Explosion and Cut required

Curtis Franks Curtis.D.Franks.7 at nd.edu
Thu May 26 01:59:24 EDT 2022

Just regarding Cut, there cannot be any controversy about whether such an
inference is required in mathematical reasoning.

The Cut elimination theorem shows that the operational rules associated
with logical connectives and quantifiers suffice to prove any sentence in
pure logic that can be proven with them together with Cut. It is not a
claim about the eliminability of Cut inferences from proofs in formalized
mathematical theories. Jacques Herbrand pointed this out several years
before Gentzen in his thesis: "the result shows [. . . ] that the 'rule of
implication' [i.e., Cut], whose origin, after all, is in the classical
syllogism, is not necessary in building logic. The rule remains necessary,
however, in mathematical theories, which contain hypotheses."

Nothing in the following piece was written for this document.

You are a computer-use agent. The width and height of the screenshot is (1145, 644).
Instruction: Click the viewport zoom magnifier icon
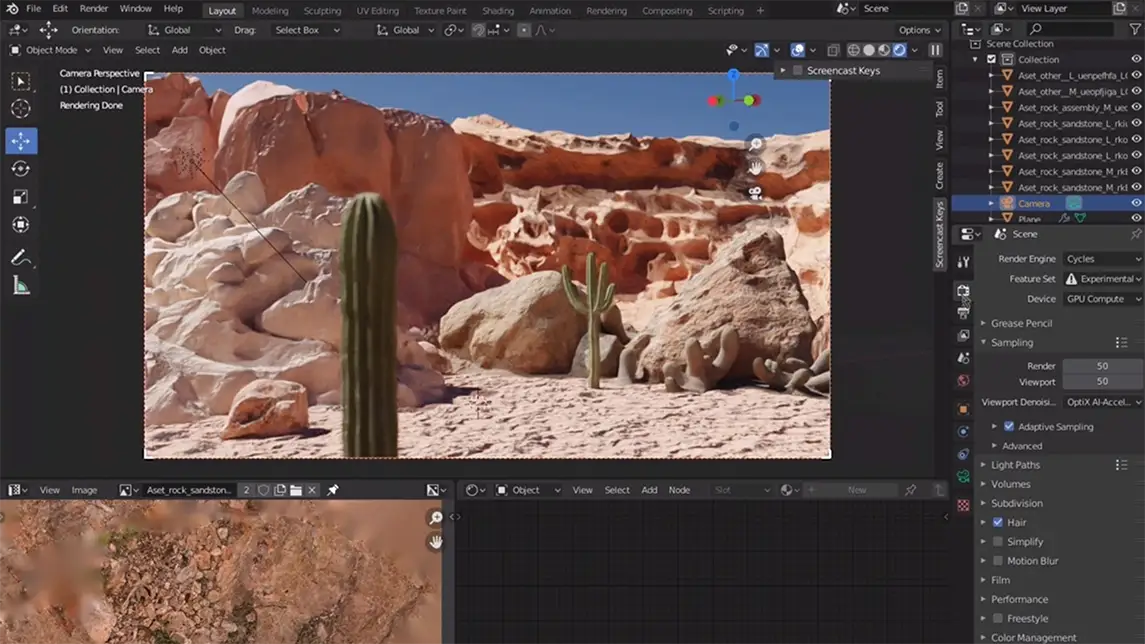click(755, 144)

What can be done with a modification of the technique of Cut elimination is
to transform a proof in a formal theory like PA into a proof in which every
Cut is "anchored" in the sense that (at least one occurence of) its Cut
formula is a direct descendent of a formula from the non-logical axioms of
the theory. What is sometimes more insightful is to embellish this
procedure with conversion steps that replace instances of induction
inferences with finite sequences of Cut inferences -- this is what is done,
for example, in the familiar consistency proofs for PA.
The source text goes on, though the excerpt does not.